Colorado takes in about 2,000 refugees a year. In recent years, most have come from Burma, Bhutan, Somalia and Iraq.
The Colorado Refugee Wellness Center displays a few handicrafts from the refugees’ countries. As patients wait to be seen, they can pick up brochures on the cold and flu, violence in the home, drug and alcohol abuse and other topics in Nepali, Somali, Swahili and other languages.
The clinic is a teaching tool, where medical students and residents can see tuberculosis, intestinal parasitic infections, low weight or height among children, anemia, untreated hernias, hypertension, diabetes, musculoskeletal problems, and depression and anxiety.
Residents also do home visits, which Baeth says is a great way to bond with patients and see what remedies would work best.
Students also may take patients on the bus to doctor’s appointments and help them buy groceries or sign up for Medicaid.
Stauffer says it’s important for people in the field to talk to each other, relating a personal experience he had. He found Bhutanese refugees were suffering from Vitamin B12 deficiencies, a potentially serious health problem — only to discover later that a colleague in Salt Lake City had known about this issue for a while.
Stauffer has created a Listserv to share such information. During the 2014 North American Refugee Health Conference, to be held June 19-21 in Rochester, New York, some physicians will discuss creating an organization focusing on refugee health care.
The conference will cover topics including detecting emotional distress; screening for mental health issues; the Syrian refugee crisis; obesity, diabetes and hypertension after resettlement; health care providers’ familiarity with female genital cutting; community-based efforts to help the Bhutanese; and the experiences of a center for survivors of torture.
An alarmingly high rate of suicide among Bhutanese men, a major concern among experts, also will be discussed.

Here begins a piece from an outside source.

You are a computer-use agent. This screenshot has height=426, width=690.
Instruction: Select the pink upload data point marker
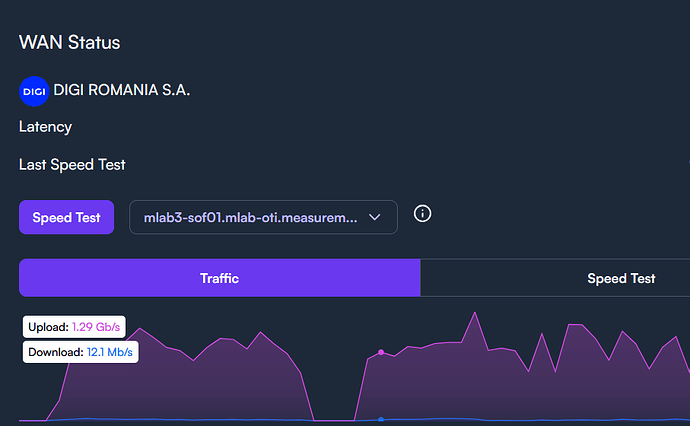[x=381, y=352]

Refugees inspire many of those who work with them. By definition, they are survivors, says Jim Sutton, co-chair of the North American Refugee Health Conference.
“You’ve survived whatever crisis there was in your country, and life in refugee camps can be as horrible as the crisis itself,” he says. “If you and I were resettled, not knowing the language, coming with nothing but the shirt on your back and a few pennies, we wouldn’t survive. But they do. They figure it out.”
Dr. Anna Banerji, the conference co-chair, calls refugees “some of the most determined people I have seen in my life.”
“For them, it’s life and death. They work very hard, study hard,” says Banerji, who is on the faculty at the University of Toronto. “You see these scrawny little things wasting away, and five years later, they’re strong — and want to succeed in life.”